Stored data
★ ★ ★

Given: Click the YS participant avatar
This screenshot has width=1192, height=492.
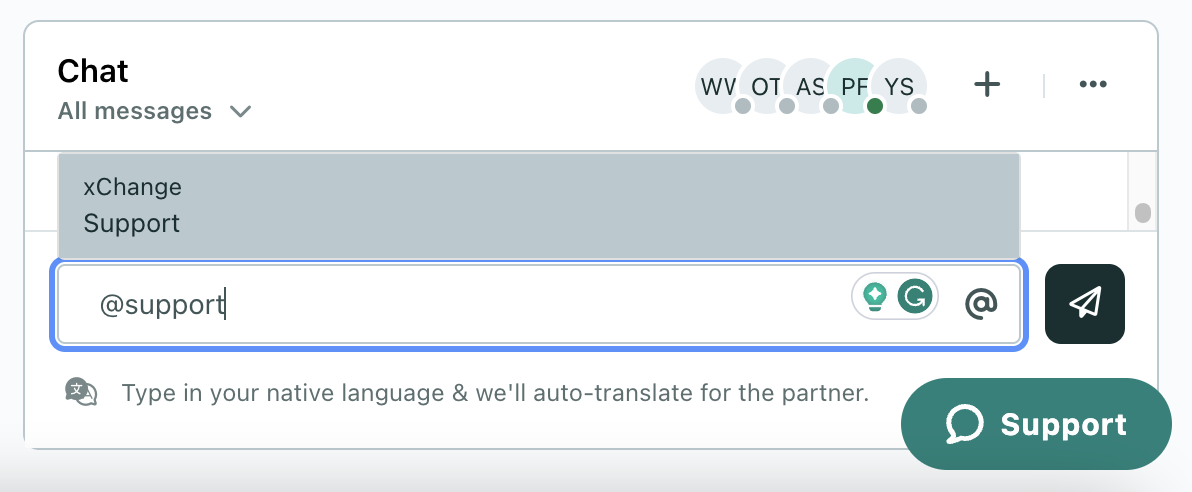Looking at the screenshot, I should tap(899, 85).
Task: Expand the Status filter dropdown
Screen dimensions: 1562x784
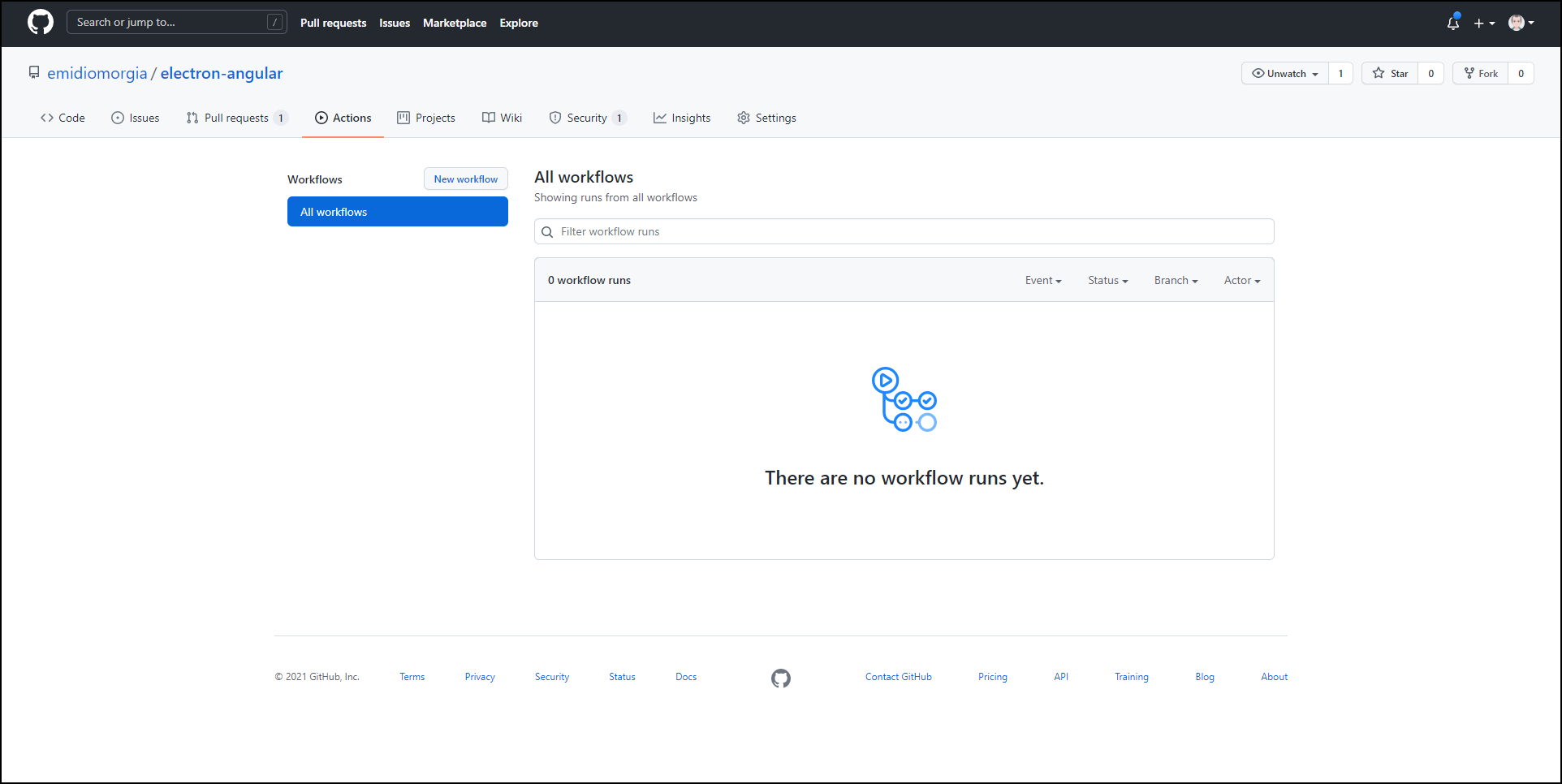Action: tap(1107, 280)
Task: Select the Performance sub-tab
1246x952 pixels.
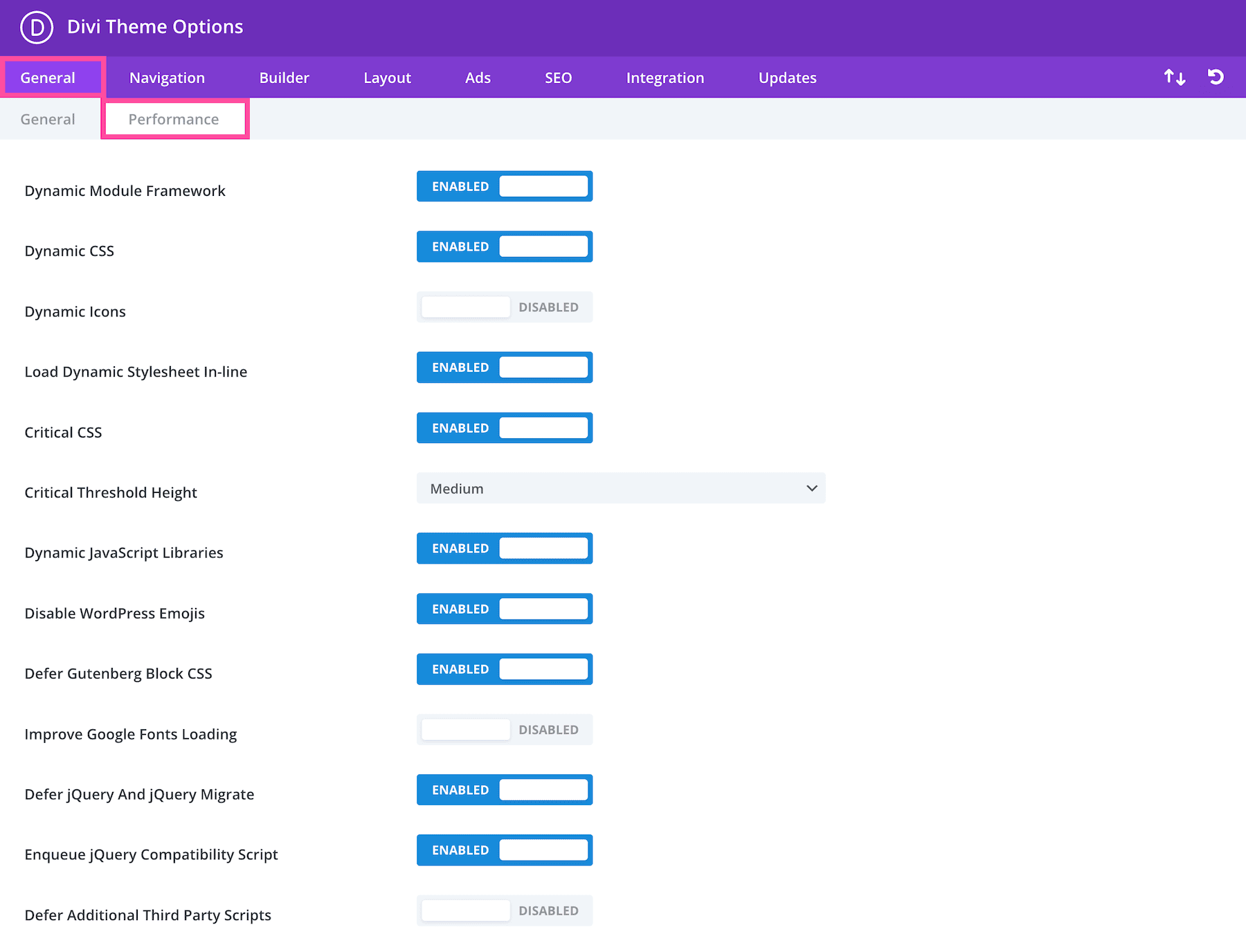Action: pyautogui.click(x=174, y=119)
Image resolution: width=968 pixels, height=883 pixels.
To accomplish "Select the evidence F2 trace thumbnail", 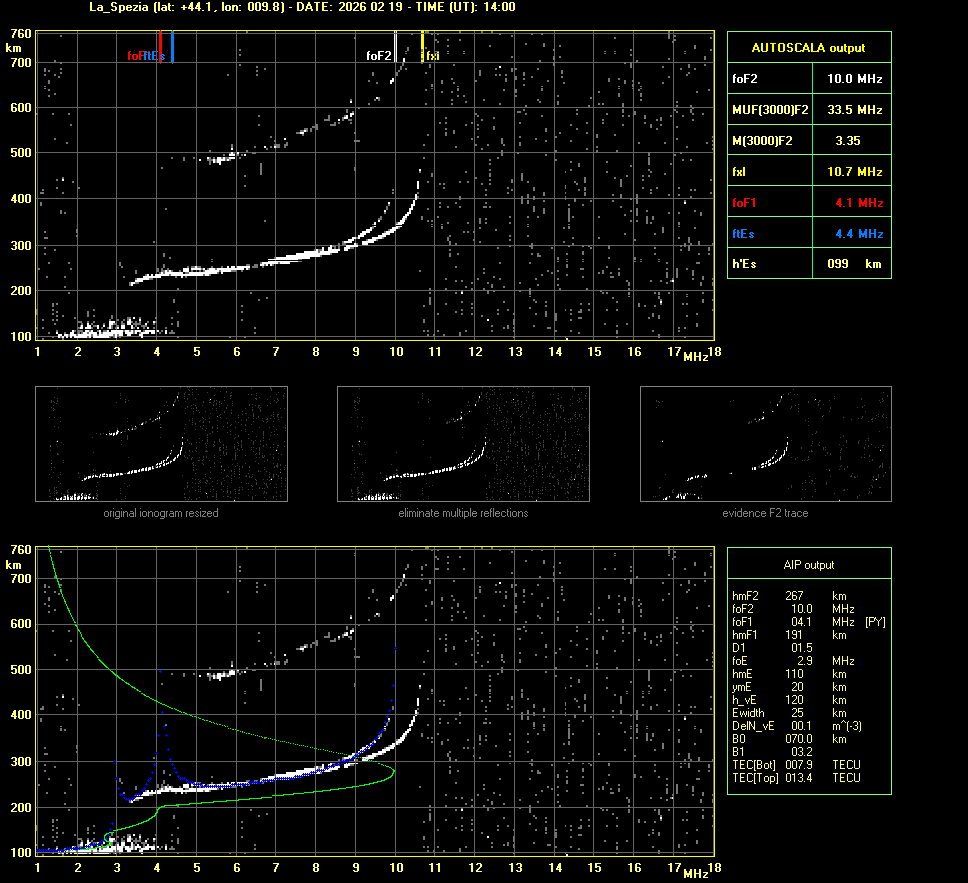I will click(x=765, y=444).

★ ★ ★

If a line contains the string "Task", it counts toward the total; state that total for the records above and nothing more.

2